Rows about locating elements on screens:
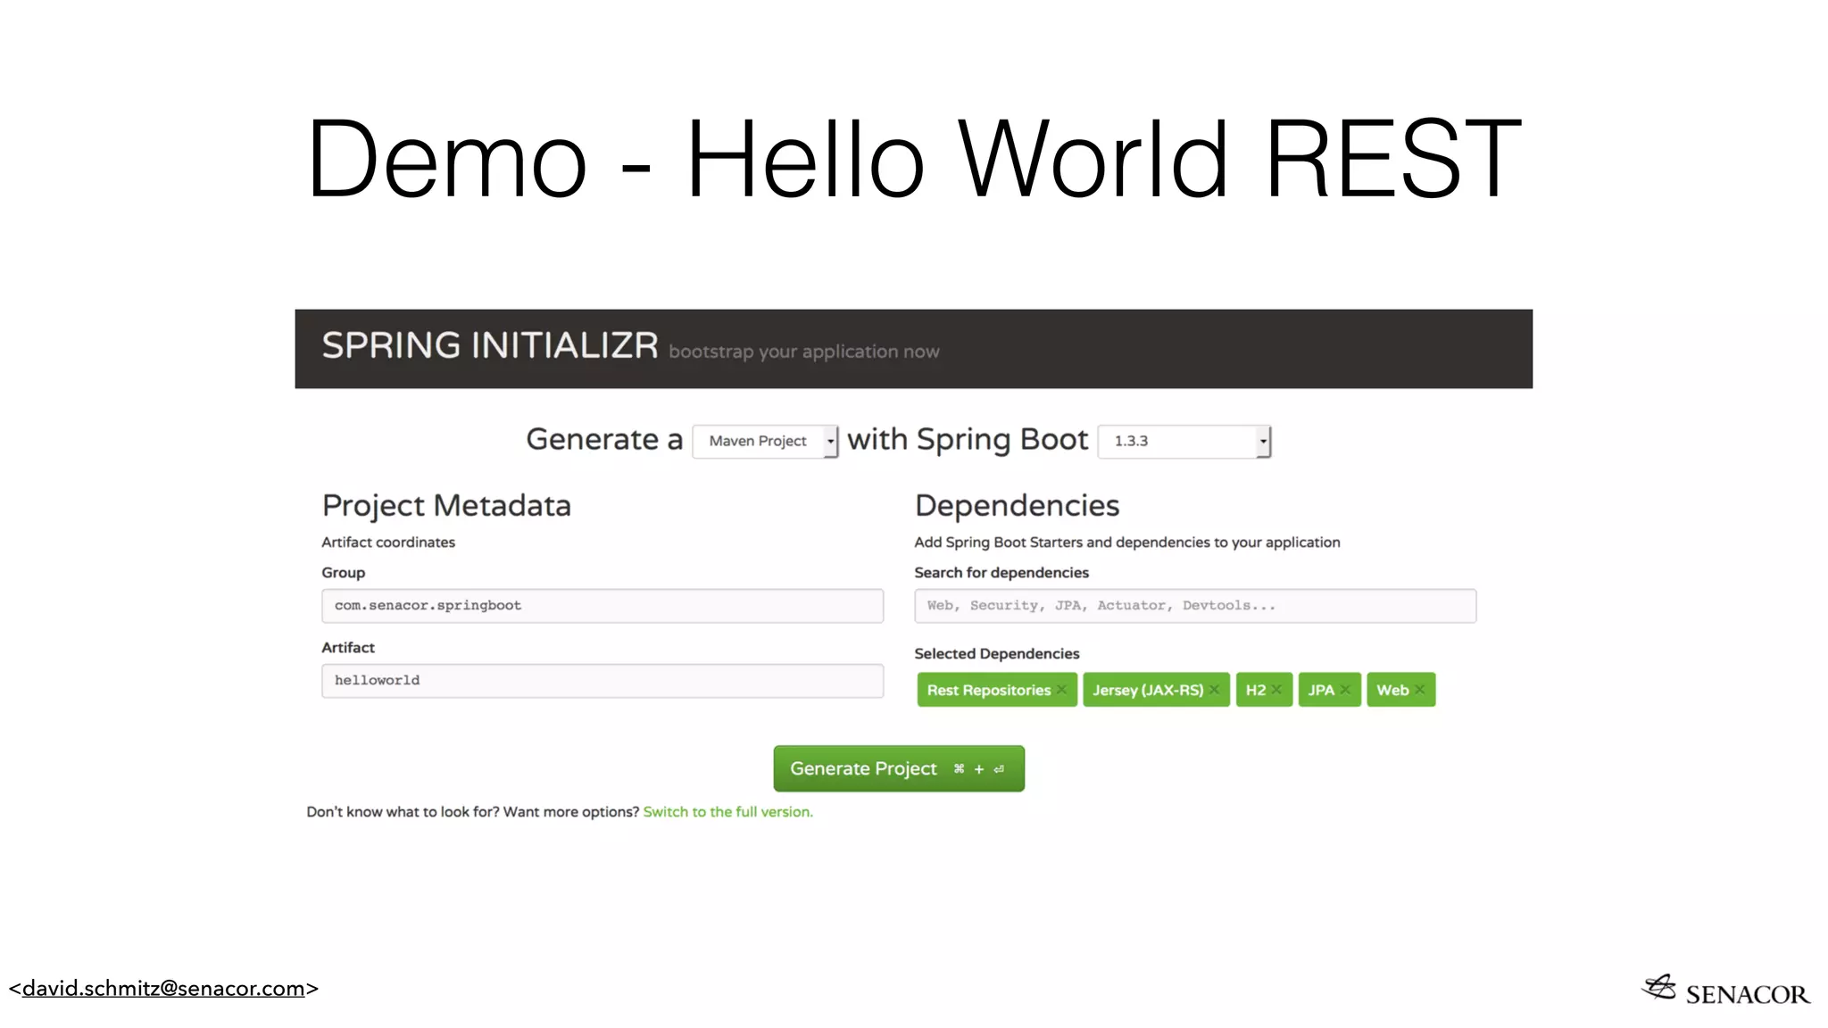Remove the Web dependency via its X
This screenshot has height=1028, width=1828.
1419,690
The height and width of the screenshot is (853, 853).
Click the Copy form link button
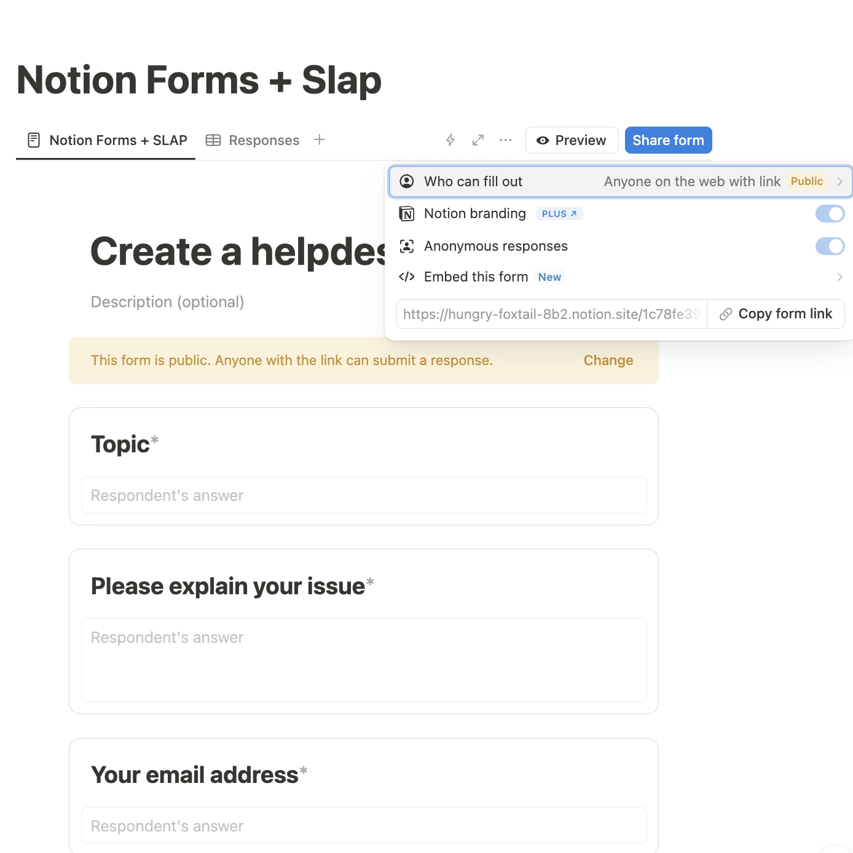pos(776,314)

### Directions
Please format the stretch from the line containing "The height and" through the last line of the rows as a Markdown table with the columns Number and Line. Leave out blank lines and the pictures.

### Response to the exercise
| Number | Line |
|---|---|
| 1 | The height and width of the screenshot is (853, 853). |
| 2 | Click the Copy form link button |
| 3 | pos(776,314) |